FWP has instream rights but it's sometimes not senior enough to override some water users. Leased rights can have higher priority because they often belong to ranches settled in the late 1800s.
Trout Unlimited has increased its outreach to encourage such leases, but few landowners will agree right away, said TU attorney and fisheries biologist Patrick Byorth. Years of negotiation are often needed to build the trust to get a landowner to sign a lease.
Most are 10-year leases, although the first permanent lease was recently approved.
TU makes the trade easier either by improving irrigation systems so ranches have water to spare or by bringing landowners together to share headgates and ditches so more water remains in the stream.
“Each deed is different. In some cases, we’ll reimburse landowners for not harvesting a second cutting of hay or pay for a spigot so they don’t flood irrigate,” Ziemer said. “In the long run, the work we’re doing is all about protecting sustainable ecosystems and quality of life that make for healthy communities.”

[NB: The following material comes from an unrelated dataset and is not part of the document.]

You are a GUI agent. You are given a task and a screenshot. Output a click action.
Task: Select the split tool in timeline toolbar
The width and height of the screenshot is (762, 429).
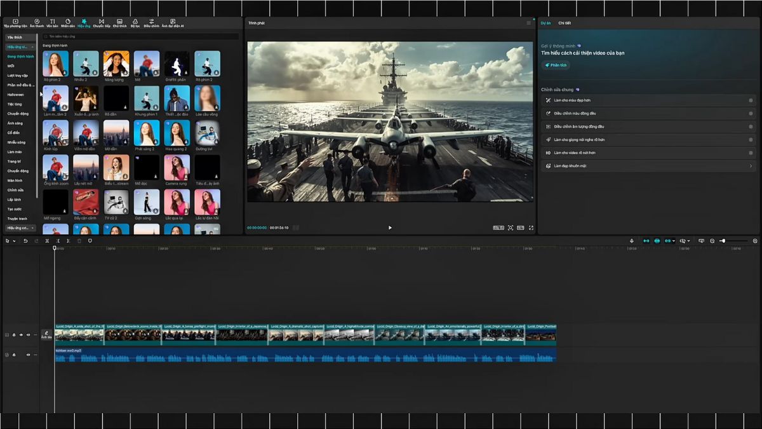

Flowing from the Bridger Mountains to the Shields River, Brackett Creek is running a little higher this year after Byorth was able to secure a lease last year.
Of the six historic stream diversions along the creek, ranch owner Greg Avis owned five and had water rights guaranteeing a significant amount of the streamflow.
“We started talking with him in 2006,” Byorth said. “He was pretty much ready, but it took long and careful work with his neighbors. It finally went through last year; now all his rights are instream.”
Over the past decade, Avis took the diversions out, removed ditches that drained his fields and is now allowing the high groundwater table to grow his hay. He harvests only one cutting of hay and allows his cows to graze the rest.
The three remaining water rights owners share one diversion.
Byorth knows exactly where Yellowstone cutthroat trout and whitefish now go to beat the heat, hugging the bottom of the creek’s pools, made deeper with Avis’ water.
“For a drought year, it’s looking pretty good. Looks like they’ll make it,” Byorth said.